* [WHAT IS REQUIRED]: List every line of the data below that contains the word "dimensions".

* [Item-finding records]:
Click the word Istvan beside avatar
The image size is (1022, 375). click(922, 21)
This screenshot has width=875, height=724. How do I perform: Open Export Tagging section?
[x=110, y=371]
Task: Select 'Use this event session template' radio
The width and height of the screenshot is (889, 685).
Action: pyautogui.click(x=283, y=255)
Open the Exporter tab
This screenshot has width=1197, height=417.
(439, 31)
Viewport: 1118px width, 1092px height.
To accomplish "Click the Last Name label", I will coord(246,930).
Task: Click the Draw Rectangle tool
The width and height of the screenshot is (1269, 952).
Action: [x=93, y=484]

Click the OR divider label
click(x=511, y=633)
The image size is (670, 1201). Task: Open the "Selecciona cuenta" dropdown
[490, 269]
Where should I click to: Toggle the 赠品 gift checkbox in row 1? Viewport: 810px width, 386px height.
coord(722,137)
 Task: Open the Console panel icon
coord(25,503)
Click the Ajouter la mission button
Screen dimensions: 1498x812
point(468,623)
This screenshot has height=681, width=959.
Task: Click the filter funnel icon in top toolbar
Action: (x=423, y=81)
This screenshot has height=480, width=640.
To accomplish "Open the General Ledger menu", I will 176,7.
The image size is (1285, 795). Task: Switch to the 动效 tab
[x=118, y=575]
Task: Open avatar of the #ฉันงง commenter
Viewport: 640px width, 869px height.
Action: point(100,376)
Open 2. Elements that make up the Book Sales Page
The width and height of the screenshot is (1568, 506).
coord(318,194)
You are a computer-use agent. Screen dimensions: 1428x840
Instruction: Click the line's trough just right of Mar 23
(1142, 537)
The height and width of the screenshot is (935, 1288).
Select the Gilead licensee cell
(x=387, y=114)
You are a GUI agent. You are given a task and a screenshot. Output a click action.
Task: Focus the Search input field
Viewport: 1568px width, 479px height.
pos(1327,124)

* [PROBLEM SOLUTION]:
Screen dimensions: 1498x812
You are a computer-use agent. Screen dimensions: 1428x840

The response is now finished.